新しい職場に来て1週間。忙しいとは聞いていたけれど、仕事ってこんなに忙しかったんだっけ?なんて改めて思う。昼休みもまともに取れない。食堂に行って、一気に食べてまた仕事という感じだ。それでも、食堂に行く時間があるだけ、まだ4年前までの仕事よりはマシなのかもしれない。
いろいろなところにあいさつ回りに行ったが、4時間ほど席を離れただけで、机の上に決裁を求める書類が山積みされる。僕は印鑑を押すだけでいいが、部下はそれだけの仕事をしているということだ。仕事量が多いのは、俺だけじゃないんだと身にしみる。
そんな忙しいなかでも歓迎会等はきっちりと行われる。そして「僕はお酒が苦手なんです」などという言い訳が一切通じない雰囲気もある。2次会まで上司が行くので、行かないわけにはいかない。バカなので、2次会まで行くと酔っぱらってしまい、よせばいいのに不必要な3次会まで行ってしまう。
3次会には同僚と2人で行った。昔の音楽を聴かせてくれる店で、同僚はキャンディーズを、僕は遠藤ミチロウの「仰げば尊し」を頼んだ。大して好きでもないパンクを頼んでいるあたり、相当、酔っていたのだと思う。翌日はまだ平日で、当たり前のことだが、仕事はいつもに増してつらかった。
先日の会議では、広い管内で障害が発生したときの当番の対応について話し合いが行われた。「1人で抱え込まず、たとえ真夜中であっても、困ったことがあったら責任者に電話をして相談してください。きっと的確な答えを出してくれるはずです。」なんて担当が話しているのを聞きながら、責任者の人は大変だなあ、と思っていた。そして資料をよく見たら、責任者は俺で連絡先は俺の携帯電話の番号だった。
話し合いの後、「たぶん、話し合いに出ていた人のなかで、一番わかっていないのが俺だよ。」と担当に言うと「大丈夫ですよ。1か月も経てばできるようになってますよ。」なんてことを言う。まだどこで障害が起きたとしても、それがいったいどこにあるのかも把握ができていないというのに。俺が責任者だなんて悪い冗談のような気がする。
それでも、とは思う。やらなくちゃいけないな、と。週末は台風並みの嵐になるそうで、いきなりスタートラインに立たされた気分だ。わからないのはわかっているけれど、嘘を吐かず、的確な処理ができるように、前向きに頑張りたいと思った。結局、何もなかったけれど。
週末は、まともなスーツがもう1着しかなかったので、新しく3着を買いに行った。

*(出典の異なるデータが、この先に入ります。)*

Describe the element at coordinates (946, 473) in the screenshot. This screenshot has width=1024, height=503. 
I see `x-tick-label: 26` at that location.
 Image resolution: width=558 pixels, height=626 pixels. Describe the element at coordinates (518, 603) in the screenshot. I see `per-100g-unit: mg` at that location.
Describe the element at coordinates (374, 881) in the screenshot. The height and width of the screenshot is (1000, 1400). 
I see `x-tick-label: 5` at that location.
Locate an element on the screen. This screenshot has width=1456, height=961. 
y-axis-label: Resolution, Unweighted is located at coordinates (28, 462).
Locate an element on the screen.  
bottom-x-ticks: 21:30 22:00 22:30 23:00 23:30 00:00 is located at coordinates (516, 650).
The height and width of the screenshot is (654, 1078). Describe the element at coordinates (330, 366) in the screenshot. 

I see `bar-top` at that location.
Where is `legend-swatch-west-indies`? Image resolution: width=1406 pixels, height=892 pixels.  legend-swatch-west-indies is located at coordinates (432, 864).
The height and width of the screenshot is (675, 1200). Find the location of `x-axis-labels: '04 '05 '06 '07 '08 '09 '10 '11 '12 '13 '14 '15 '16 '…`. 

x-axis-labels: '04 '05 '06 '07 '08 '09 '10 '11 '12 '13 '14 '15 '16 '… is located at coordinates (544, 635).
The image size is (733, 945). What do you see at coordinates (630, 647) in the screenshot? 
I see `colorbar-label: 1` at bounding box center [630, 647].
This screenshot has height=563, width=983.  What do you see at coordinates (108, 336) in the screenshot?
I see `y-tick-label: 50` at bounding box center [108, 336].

出費は痛いが、たくさん買った方が単価が安くなるので、得なのだ。ただ交換条件として、今、僕の家にあるいらなくなったズボンやジャケットを引き取ってもらうということにした。これで少しは家の中も片付くだろう。
日曜日には、家でNTTの光回線を引く工事をしてもらう予定でいた。ところが、NTTの人に来てもらったら、SECOMが現在の電話回線を利用していることから、今のままでは光回線が引けないことがわかった。いずれにしろ、そのうちに光回線をひくことになる。SECOM側にも出費が必要になると言われたし、いろいろな出費が大きい。
そして、これだけ忙しく、出費がかさんでいるのに、来週の金曜日から日曜日まで、東京で診療情報管理士のスクーリングがある。ホテル代は3泊で2万円行かないように抑えたが、そのほかにもJRの運賃など考えると4月の出費額は半端ない額になる。
俺が結婚していたら「あなた!これだけしか稼ぎがないのに、3次会にも行くし東京にも行くし、スーツは買うし、光回線は引くというし、SECOMにもお金がかかるというし、どういうこと!」と間違いなく離婚の危機に陥るところだが、愛がないから俺は平和だ。残念な話しではあるが「愛さえなければ、なんだってできる。」ってこともままある。